This project is a joint effort between Archaeology Australia and the Universidad de Tarapaca, Arica.  Following on from survey work conducted in 1999, attention has now turned to a site on the Lluta River about 16 km north of the city of Arica.  The site contains remains of a habitation site dating from at least 1,000 years ago although much older sites are known in the area.  In 2004 we excavated a tomb and located the remains of a mummy along with numerous artifacts.

Cultural material indicates that this site dates from the Arica culture which dates to around the 10-11th century AD.  Dried corncobs were located in the site and these are being radiocarbon dated to place the site within a more precise time-frame.  The Arica culture were an agricultural community growing corn on irrigated land adjacent to the river but also exploiting the rich marine resources located off the beach and from the rocky coasts to the south.

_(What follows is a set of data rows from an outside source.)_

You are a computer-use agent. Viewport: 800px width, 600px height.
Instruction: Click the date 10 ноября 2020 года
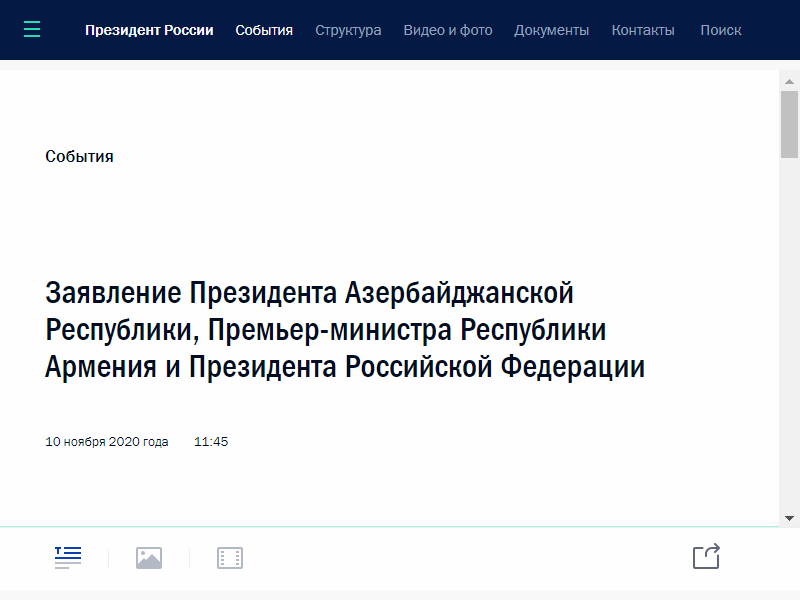107,441
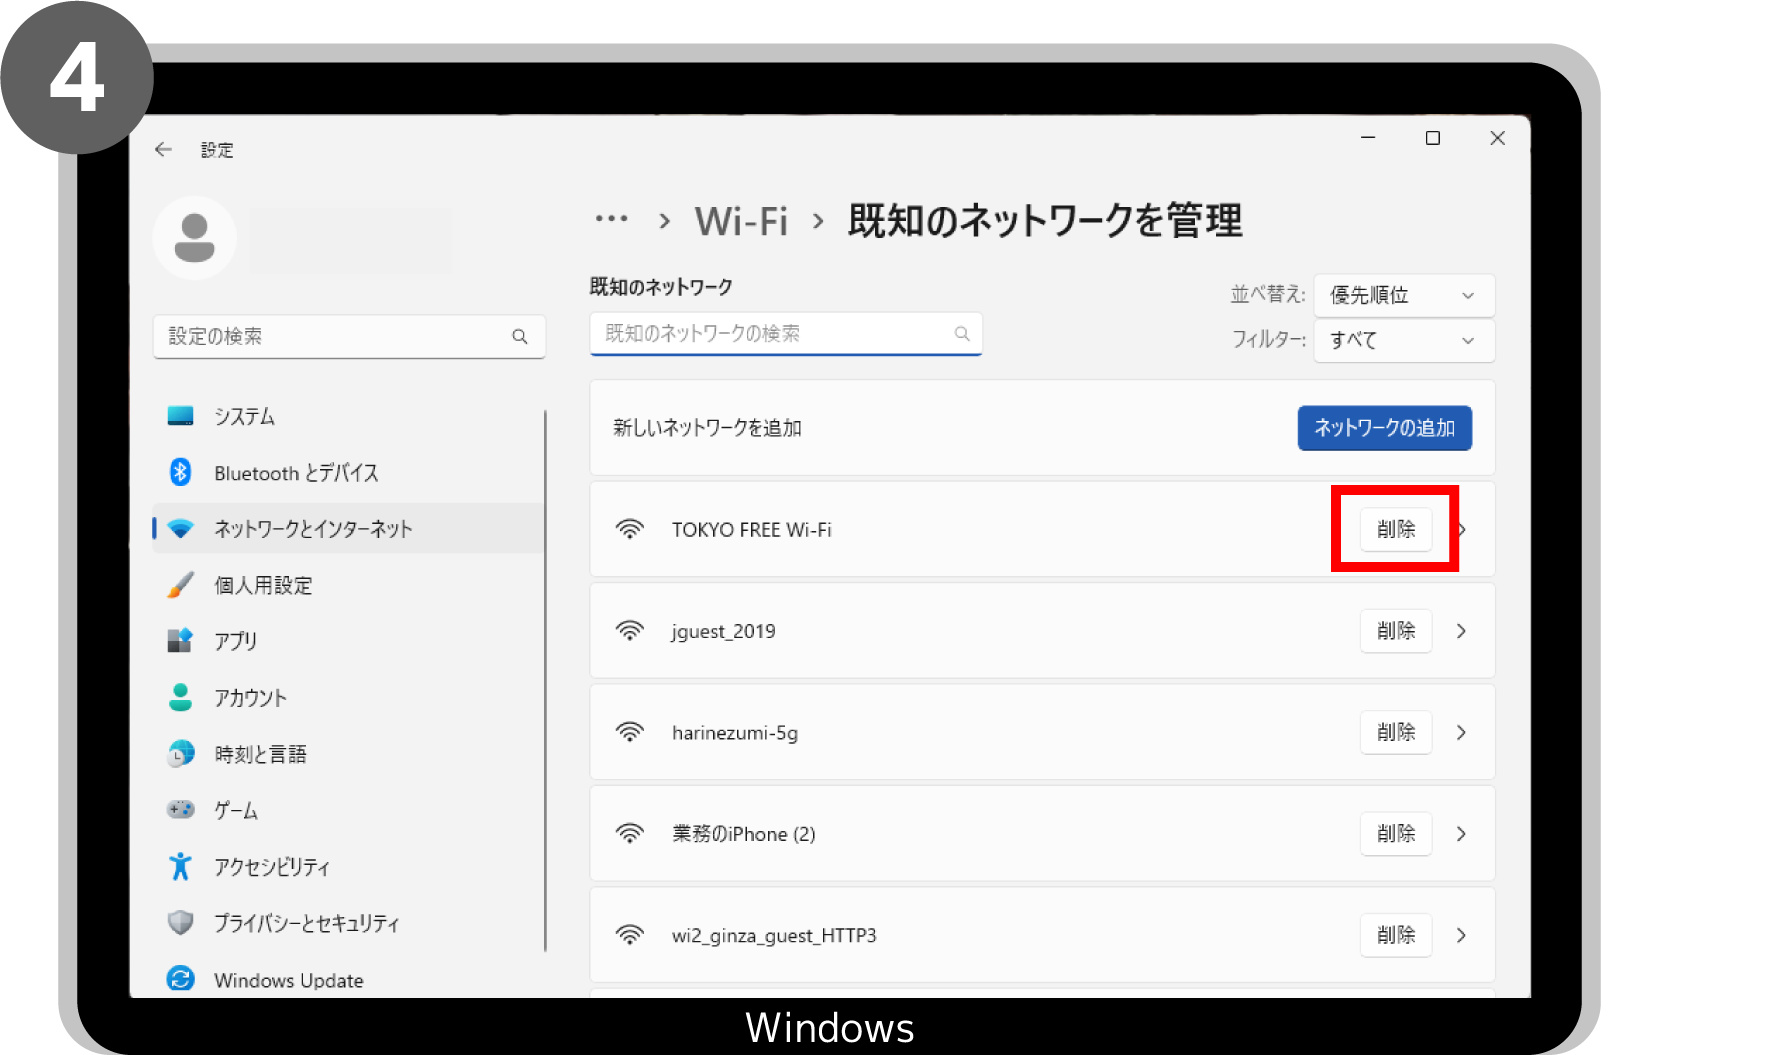Click the accessibility figure icon
The image size is (1772, 1055).
point(180,866)
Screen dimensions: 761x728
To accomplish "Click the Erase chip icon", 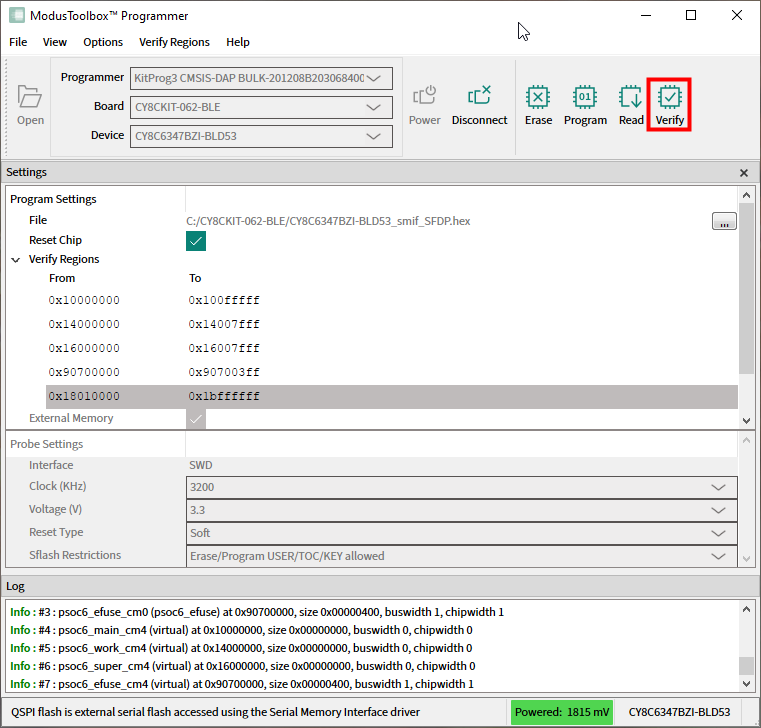I will tap(538, 98).
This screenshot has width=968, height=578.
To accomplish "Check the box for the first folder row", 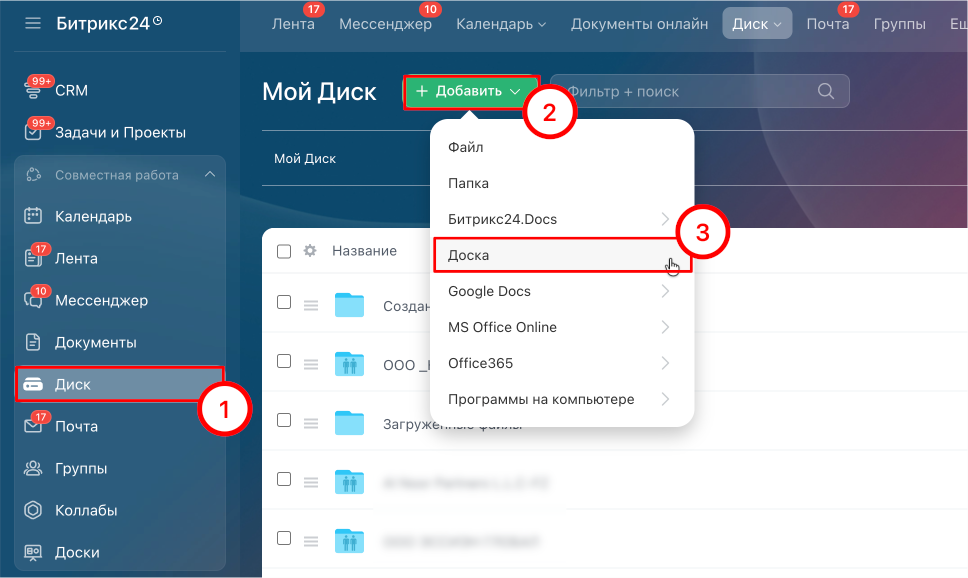I will tap(284, 303).
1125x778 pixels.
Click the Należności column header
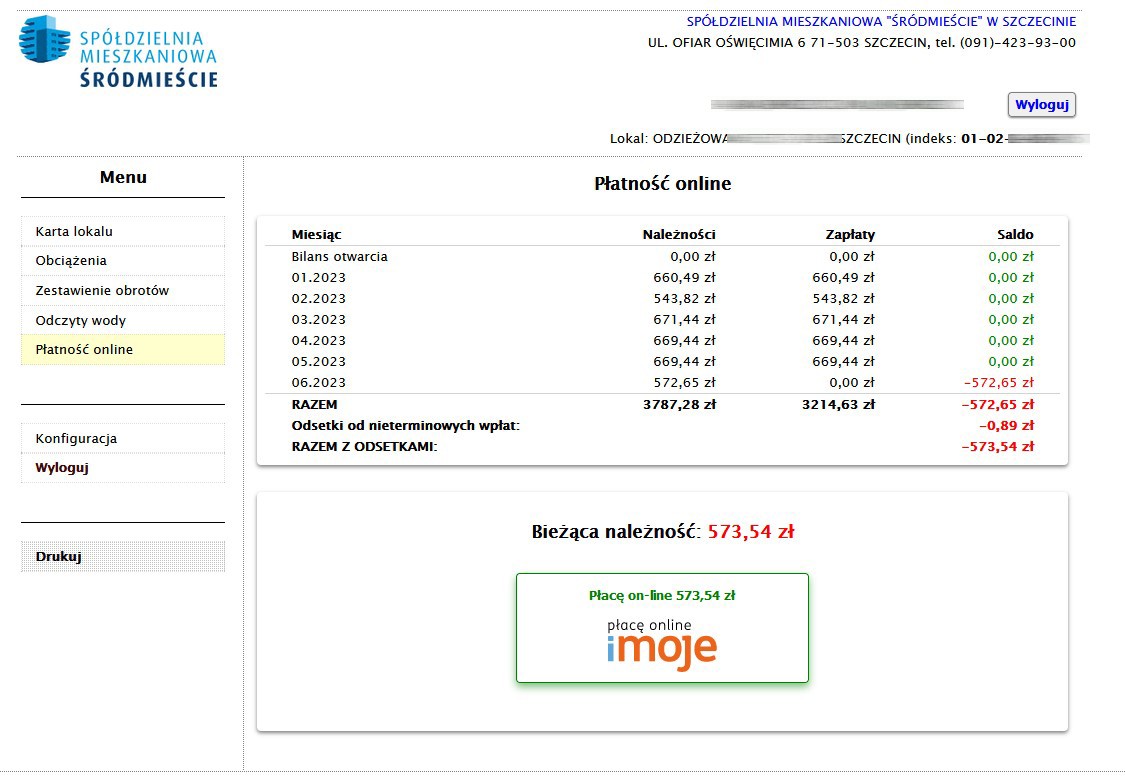[678, 235]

During the survey of 2004 several circular stone foundations were located and the presence of more tombs was indicated by features on the surface.  The project aimed to ascertain the extent and nature of this site.  We wanted to ascertain its size and possible population and how it managed its resources.  During the 2006 field season we continued to survey the area in order to ascertain its boundaries and site function  We also intended to excavate one or two of the circular structures and attempt to locate more tombs.

This was a rare opportunity to join in an archaeological excavation and participate in survey and excavation to accurately record all the features and artefacts that this site has to offer.

"Our business is in ruins..."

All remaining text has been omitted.